TEXT EXCERPT:
━━━━━━
Guidelines International Network. G-I-N Conference 2012. Berlin, 22.-25.08.2012. Düsseldorf: German Medical Science GMS Publishing House; 2012. DocO01

doi: 10.3205/12gin033, urn:nbn:de:0183-12gin0334

Published: July 10, 2012

© 2012 Nix et al.
This is an Open Access article distributed under the terms of the Creative Commons Attribution License ( You are free: to Share – to copy, distribute and transmit the work, provided the original author and source are credited.



Background: Wanting to understand the influence the National Guideline Clearinghouse (TM) (NGC) has had on guideline development, dissemination, and implementation & use, the NGC sponsor commissioned a scientifically-grounded evaluation of its flagship guideline resource.

Objectives: To evaluate how NGC: is used by different stakeholders; supports the development, implementation, and dissemination of evidence-based guidelines; and, can be improved.

Methods: An environmental scan and stakeholder input were used to develop a logic model that defined key research questions and outcomes of interest. A mixed-methods approach was used (survey, focus groups and interviews) to collect data.
━━━━━━
[Stored data]
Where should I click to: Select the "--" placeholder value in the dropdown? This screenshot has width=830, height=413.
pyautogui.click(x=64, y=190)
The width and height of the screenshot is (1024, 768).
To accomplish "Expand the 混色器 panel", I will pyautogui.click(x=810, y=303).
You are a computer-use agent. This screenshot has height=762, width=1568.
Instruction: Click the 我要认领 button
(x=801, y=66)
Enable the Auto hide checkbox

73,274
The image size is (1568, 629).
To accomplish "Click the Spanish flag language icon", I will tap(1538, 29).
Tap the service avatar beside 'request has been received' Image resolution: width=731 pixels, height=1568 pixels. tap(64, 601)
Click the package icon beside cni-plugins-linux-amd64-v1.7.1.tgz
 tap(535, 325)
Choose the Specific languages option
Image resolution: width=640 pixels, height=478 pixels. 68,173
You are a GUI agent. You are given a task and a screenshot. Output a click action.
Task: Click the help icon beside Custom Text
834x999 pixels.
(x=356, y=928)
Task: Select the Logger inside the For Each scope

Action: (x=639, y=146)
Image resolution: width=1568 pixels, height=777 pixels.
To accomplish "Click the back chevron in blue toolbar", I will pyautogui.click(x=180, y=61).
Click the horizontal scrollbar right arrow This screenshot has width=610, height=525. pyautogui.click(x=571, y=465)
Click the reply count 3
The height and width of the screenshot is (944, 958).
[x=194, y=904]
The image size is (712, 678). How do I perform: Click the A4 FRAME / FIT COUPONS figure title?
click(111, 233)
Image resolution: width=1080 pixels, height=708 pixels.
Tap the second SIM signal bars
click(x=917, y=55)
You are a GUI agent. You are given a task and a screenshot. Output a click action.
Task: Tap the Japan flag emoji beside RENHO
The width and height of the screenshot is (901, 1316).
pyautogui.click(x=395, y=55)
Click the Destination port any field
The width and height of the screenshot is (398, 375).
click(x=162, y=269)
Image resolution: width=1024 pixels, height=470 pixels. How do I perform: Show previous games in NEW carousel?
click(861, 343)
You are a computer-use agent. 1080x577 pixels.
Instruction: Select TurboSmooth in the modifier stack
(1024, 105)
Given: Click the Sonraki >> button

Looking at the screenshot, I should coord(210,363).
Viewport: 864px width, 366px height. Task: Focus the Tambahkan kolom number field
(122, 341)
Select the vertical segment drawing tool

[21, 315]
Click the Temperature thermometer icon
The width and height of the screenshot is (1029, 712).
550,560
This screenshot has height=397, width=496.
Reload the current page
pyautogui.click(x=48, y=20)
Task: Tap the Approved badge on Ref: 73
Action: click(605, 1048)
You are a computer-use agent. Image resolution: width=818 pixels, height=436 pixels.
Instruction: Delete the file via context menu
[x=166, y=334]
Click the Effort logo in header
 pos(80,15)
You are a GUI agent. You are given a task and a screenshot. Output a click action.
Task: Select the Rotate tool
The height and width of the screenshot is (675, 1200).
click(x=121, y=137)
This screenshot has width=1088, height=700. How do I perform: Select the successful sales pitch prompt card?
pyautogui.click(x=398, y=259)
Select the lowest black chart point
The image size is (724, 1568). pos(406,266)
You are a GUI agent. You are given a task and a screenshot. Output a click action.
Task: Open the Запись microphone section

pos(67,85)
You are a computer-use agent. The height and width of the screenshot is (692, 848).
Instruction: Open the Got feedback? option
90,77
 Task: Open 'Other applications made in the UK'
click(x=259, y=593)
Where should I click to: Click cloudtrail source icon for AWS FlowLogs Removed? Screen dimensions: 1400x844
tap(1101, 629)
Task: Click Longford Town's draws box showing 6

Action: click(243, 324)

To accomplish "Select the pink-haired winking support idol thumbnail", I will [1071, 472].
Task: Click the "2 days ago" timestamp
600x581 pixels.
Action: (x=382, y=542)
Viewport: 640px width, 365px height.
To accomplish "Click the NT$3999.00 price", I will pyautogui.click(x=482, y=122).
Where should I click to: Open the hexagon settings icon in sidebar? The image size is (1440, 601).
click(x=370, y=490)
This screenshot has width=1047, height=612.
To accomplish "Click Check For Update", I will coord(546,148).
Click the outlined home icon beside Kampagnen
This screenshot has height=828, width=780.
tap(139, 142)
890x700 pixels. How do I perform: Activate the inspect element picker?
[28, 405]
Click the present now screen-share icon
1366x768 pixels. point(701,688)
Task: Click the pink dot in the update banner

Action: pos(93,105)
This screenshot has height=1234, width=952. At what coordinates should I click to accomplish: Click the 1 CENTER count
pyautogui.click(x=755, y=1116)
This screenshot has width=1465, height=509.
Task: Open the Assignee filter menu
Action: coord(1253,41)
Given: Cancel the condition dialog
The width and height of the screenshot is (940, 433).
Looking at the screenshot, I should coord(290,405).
━━━━━━
TASKS TO COMPLETE:
1. Does each statement agree with the NGC evaluation abstract? Answer yes or no for each, and quote the abstract's deciding words exactly.
(a) The NGC sponsor commissioned the evaluation.
(b) A survey was the only way data were collected.
(c) The abstract was published in July 2012.
2. Can you print the part of the NGC evaluation abstract that opens with the words containing "Guidelines International Network." and closes with "flagship guideline resource.", copied word for word?
None of the stored lines are needed here.

EXERCISE RESPONSES:
1.
(a) Yes: "the NGC sponsor commissioned a scientifically-grounded evaluation of its flagship guideline resource"
(b) No: "A mixed-methods approach was used (survey, focus groups and interviews) to collect data."
(c) Yes: "Published: July 10, 2012"

2.
Guidelines International Network. G-I-N Conference 2012. Berlin, 22.-25.08.2012. Düsseldorf: German Medical Science GMS Publishing House; 2012. DocO01

doi: 10.3205/12gin033, urn:nbn:de:0183-12gin0334

Published: July 10, 2012

© 2012 Nix et al.
This is an Open Access article distributed under the terms of the Creative Commons Attribution License ( You are free: to Share – to copy, distribute and transmit the work, provided the original author and source are credited.



Background: Wanting to understand the influence the National Guideline Clearinghouse (TM) (NGC) has had on guideline development, dissemination, and implementation & use, the NGC sponsor commissioned a scientifically-grounded evaluation of its flagship guideline resource.